Menschenrechtsbeauftragter verlangt Freilassung von Ahwazi-Arabern in Iran

Menschenrechtsbeauftragter verlangt Freilassung von Ahwazi-Arabern in Iran
Der Menschenrechtsbeauftragte der Bundesregierung, Markus Löning (FDP), hat die Aufhebung der Todesurteile gegen Minderheiten-Angehörige in Iran gefordert.

"Die drohenden Hinrichtungen von fünf Angehörigen der arabischen Ahwazi-Minderheit in Iran erfüllen mich mit größter Besorgnis", erklärte Löning am Donnerstag in Berlin. Die Todesurteile seien in intransparenten Verfahren verhängt worden. Dies sei inakzeptabel und menschenverachtend. Die Verurteilten müssten unverzüglich frei gelassen werden, verlangte Löning.

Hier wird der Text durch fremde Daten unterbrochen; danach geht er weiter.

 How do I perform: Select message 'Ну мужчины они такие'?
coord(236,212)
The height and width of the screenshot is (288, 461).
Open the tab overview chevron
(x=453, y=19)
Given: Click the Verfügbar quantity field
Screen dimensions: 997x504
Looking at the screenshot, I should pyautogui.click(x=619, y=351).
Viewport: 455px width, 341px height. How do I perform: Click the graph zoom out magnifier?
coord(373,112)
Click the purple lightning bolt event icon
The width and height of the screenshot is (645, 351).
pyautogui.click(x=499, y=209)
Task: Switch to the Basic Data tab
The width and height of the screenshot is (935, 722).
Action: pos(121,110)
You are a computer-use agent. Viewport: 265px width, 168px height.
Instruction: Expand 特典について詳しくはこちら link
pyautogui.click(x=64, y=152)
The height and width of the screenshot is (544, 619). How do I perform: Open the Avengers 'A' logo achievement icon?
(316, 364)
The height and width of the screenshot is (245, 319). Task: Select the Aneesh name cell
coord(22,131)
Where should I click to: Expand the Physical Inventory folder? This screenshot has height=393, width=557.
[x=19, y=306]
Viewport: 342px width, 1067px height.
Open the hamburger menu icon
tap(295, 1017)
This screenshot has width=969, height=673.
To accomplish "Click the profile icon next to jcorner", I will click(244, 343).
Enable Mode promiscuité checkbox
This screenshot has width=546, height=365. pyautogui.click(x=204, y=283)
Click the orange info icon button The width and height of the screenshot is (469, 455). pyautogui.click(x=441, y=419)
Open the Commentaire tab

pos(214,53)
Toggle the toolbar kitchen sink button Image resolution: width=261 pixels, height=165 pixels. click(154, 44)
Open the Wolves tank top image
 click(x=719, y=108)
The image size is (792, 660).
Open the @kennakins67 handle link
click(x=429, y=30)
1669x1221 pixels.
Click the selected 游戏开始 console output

Die Ahwazi-Araber, heimisch im Südwesten Irans, sind hauptsächlich schiitische Muslime. Sie werden in Iran in nahezu allen Lebensbereichen diskriminiert. Die fünf verurteilten Männer Mohammad Ali Amouri, Sayed Jaber Alboshoka, Saced Mokhtar Alboshoka, Hashem Sha?bani Amouri und Hadi Rashidi sind nach Lönings Angaben Mitglieder des arabischen Kulturinstituts in Ramshir und haben sich für mehr Rechte für ihre Minderheit engagiert.

Im Juli 2012 waren sie dafür wegen "Feindschaft zu Gott und Verdorbenheit auf Erden", "Verabredung zu einer Straftat gegen die nationale Sicherheit" und "Verbreitung von Propaganda gegen das System" verurteilt worden. Der Oberste Gerichtshof hatte vor kurzem die Todesurteile bestätigt. In Haft sitzen die Männer seit April 2011. Sie waren vor dem Jahrestag der Proteste von Ahwazi-Arabern im April 2005 festgenommen worden. Die Menschenrechtsorganisation Amnesty International geht davon aus, dass die Männer gefoltert wurden.